From the textbook discussion below, reproduce the passage between "That doesn't seem" and "educational publishing company.", inclusive, without changing anything.

GIVEN TEXT >>
******
It is in a section called Life and the Taiao. Apparently Taiao is a Maori word for "the natural world" or "the environment".

The section is mostly dedicated to how humans interact with the world, beginning with how we decide if something is alive or not, Linaeus's binomial classification system, and then comparisons about "traditional" and "traiditonal Maori" ways of seeing the world, with the former putting humans at the top of a heirachy or outside the natural world, while "traditional Maori" viewpoints seeing humans as one part interacting within the natural world. It's more of a case of the intersection between facts and values.

That doesn't seem to be a problem to me. There are live ethical and philosophical questions that scientists ought to wrestle with, in my opinion, and introducing them this way is not objectionable to me.

Now, as with any textbook, it may suffer from a certain reductionism. Maybe some Maori disputed this viewpoint over the centuries.

Anyway, I don't particularly like the concept of "other ways of knowing", but if this is all that's meant by it, then it's not really an issue in my oh-so-humble opinion.
 
Sad thing is they are, this is a preview of an NZ school textbook, the hosting website is that of a NZ educational publishing company.

It's just the start.

Maori are determined to turn NZ into a third world country.

I'm just saddened I won't be alive by the time they've achived their goal and belatedly realise the money well has run dry because they've destroyed it themselves.
 
It's just the start.

Maori are determined to turn NZ into a third world country.

I'm just saddened I won't be alive by the time they've achived their goal and belatedly realise the money well has run dry because they've destroyed it themselves.

They'll no doubt just blame the remaining paheka.
******
EXCERPTED DATA >>
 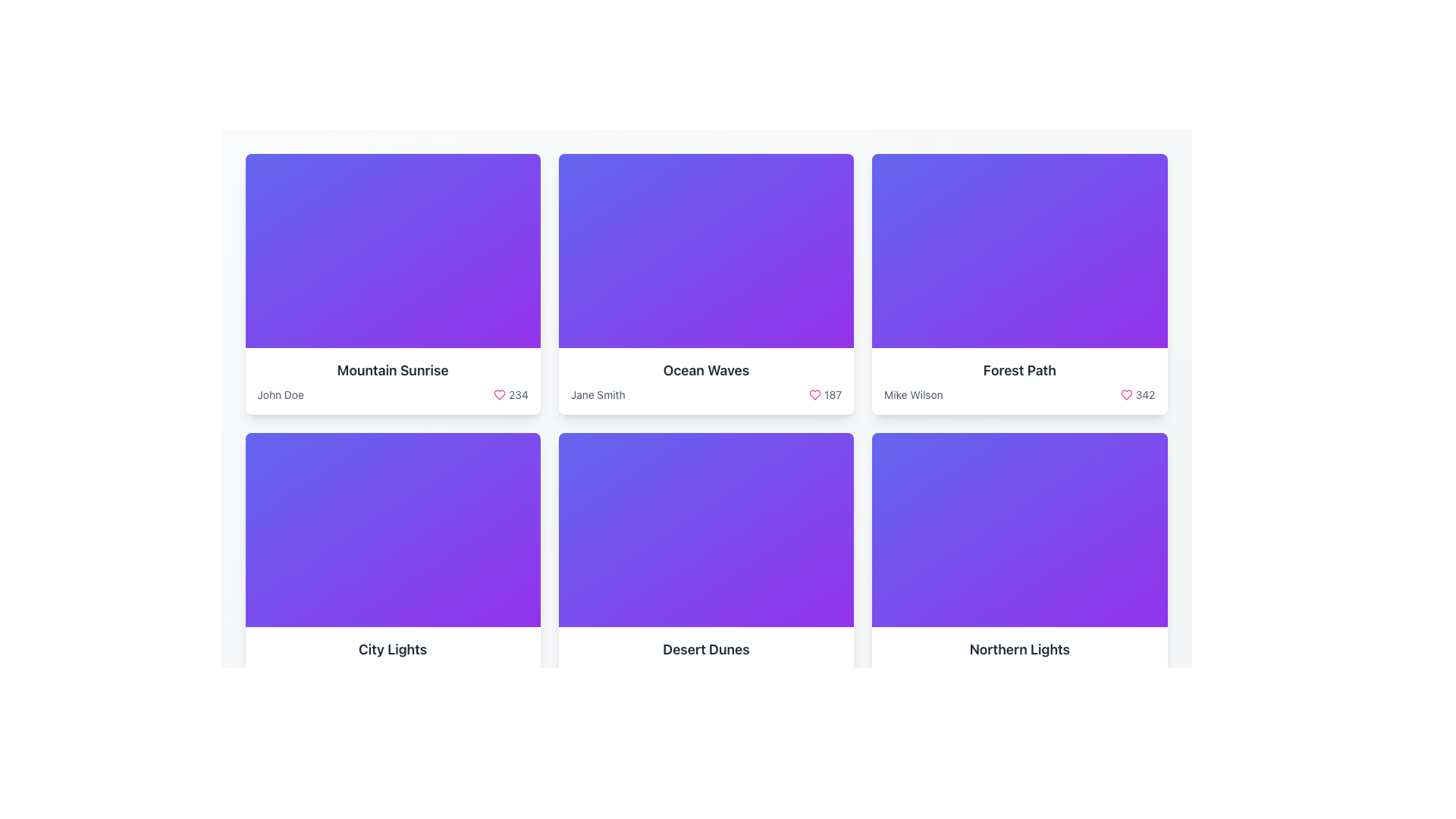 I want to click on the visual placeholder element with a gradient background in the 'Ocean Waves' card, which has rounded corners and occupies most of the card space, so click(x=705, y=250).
******
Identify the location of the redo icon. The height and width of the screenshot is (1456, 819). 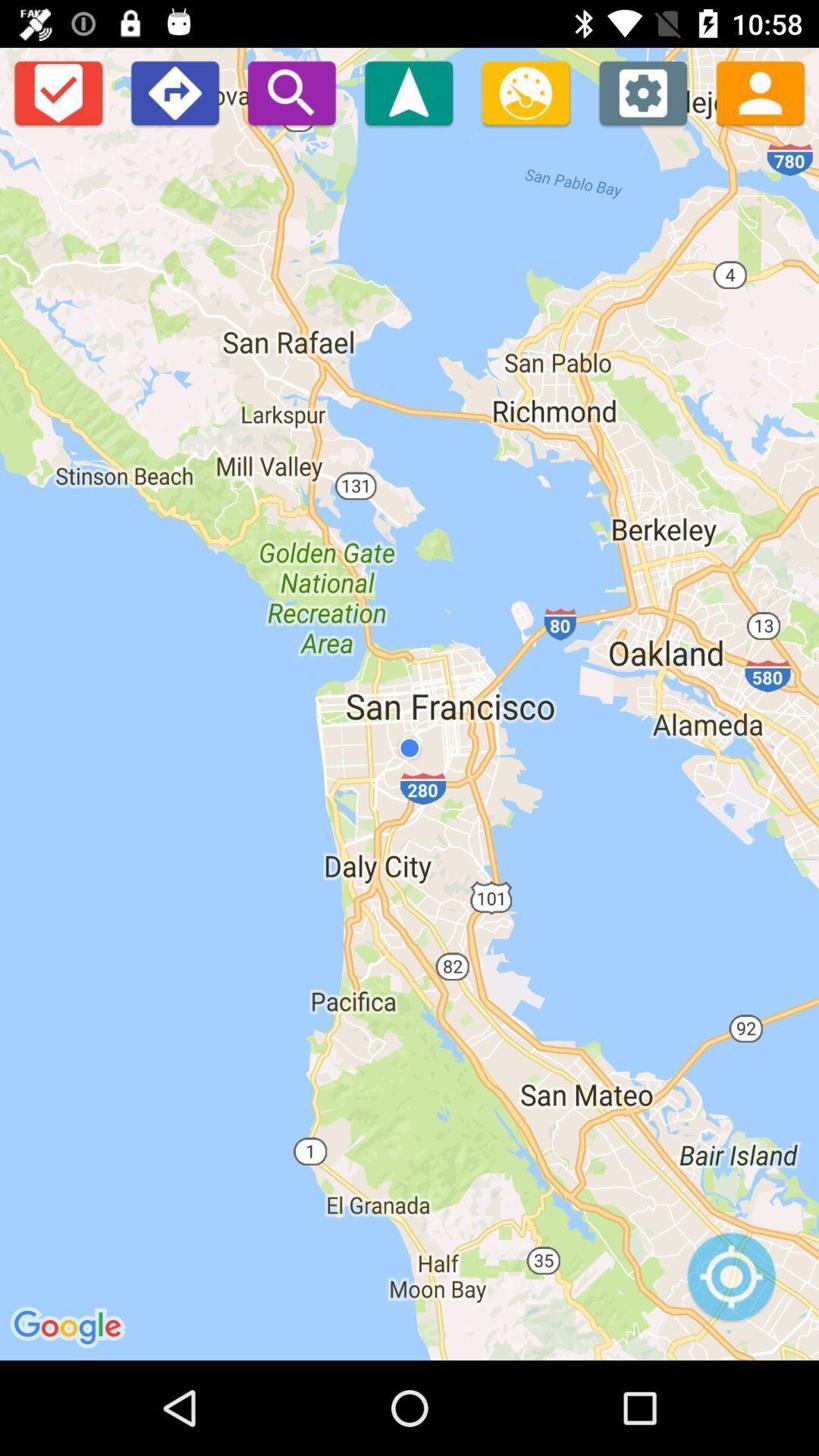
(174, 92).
******
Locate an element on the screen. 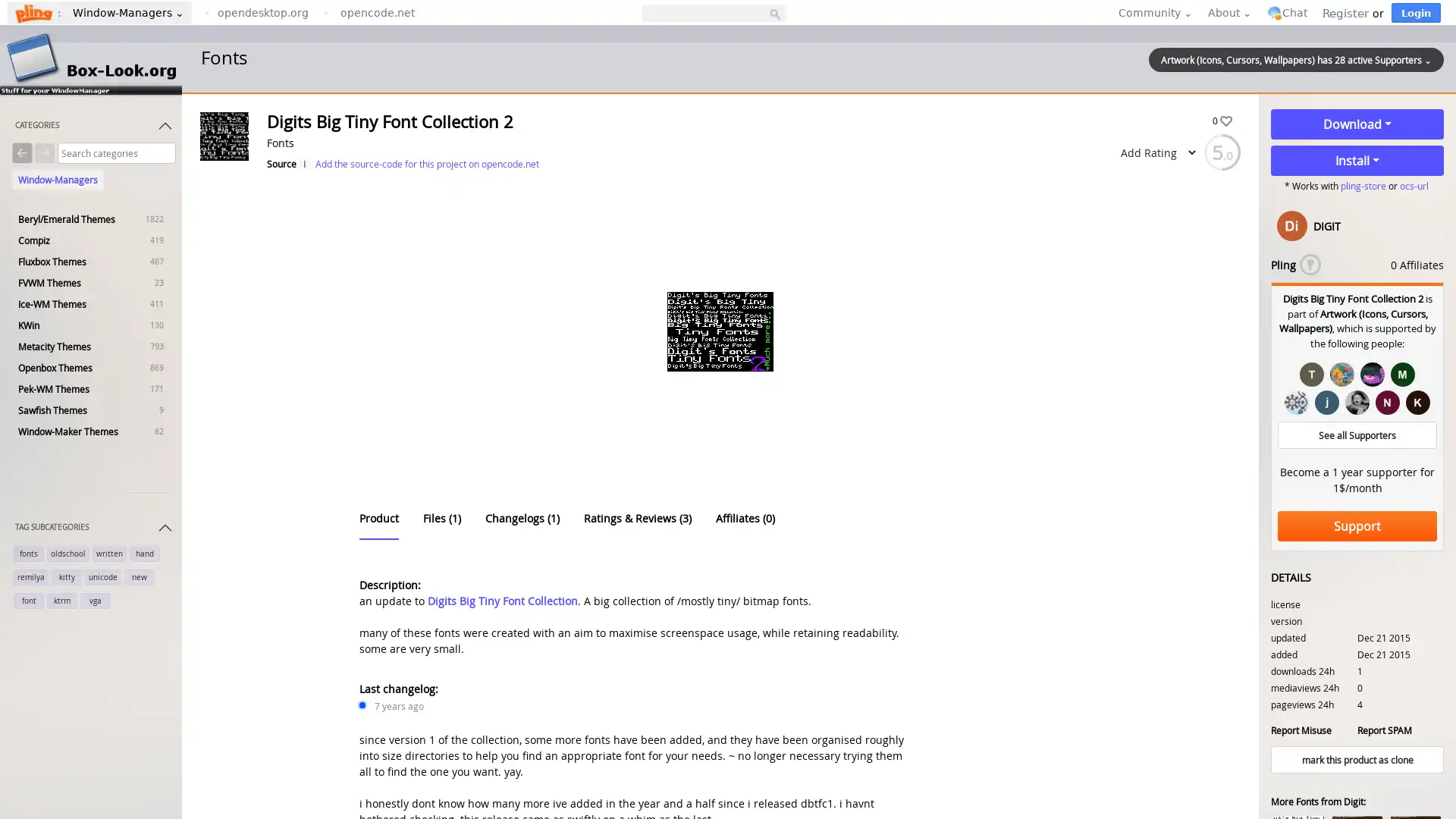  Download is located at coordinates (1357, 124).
******
OUTPUT OF THE TASK >>
That doesn't seem to be a problem to me. There are live ethical and philosophical questions that scientists ought to wrestle with, in my opinion, and introducing them this way is not objectionable to me.

Now, as with any textbook, it may suffer from a certain reductionism. Maybe some Maori disputed this viewpoint over the centuries.

Anyway, I don't particularly like the concept of "other ways of knowing", but if this is all that's meant by it, then it's not really an issue in my oh-so-humble opinion.
 
Sad thing is they are, this is a preview of an NZ school textbook, the hosting website is that of a NZ educational publishing company.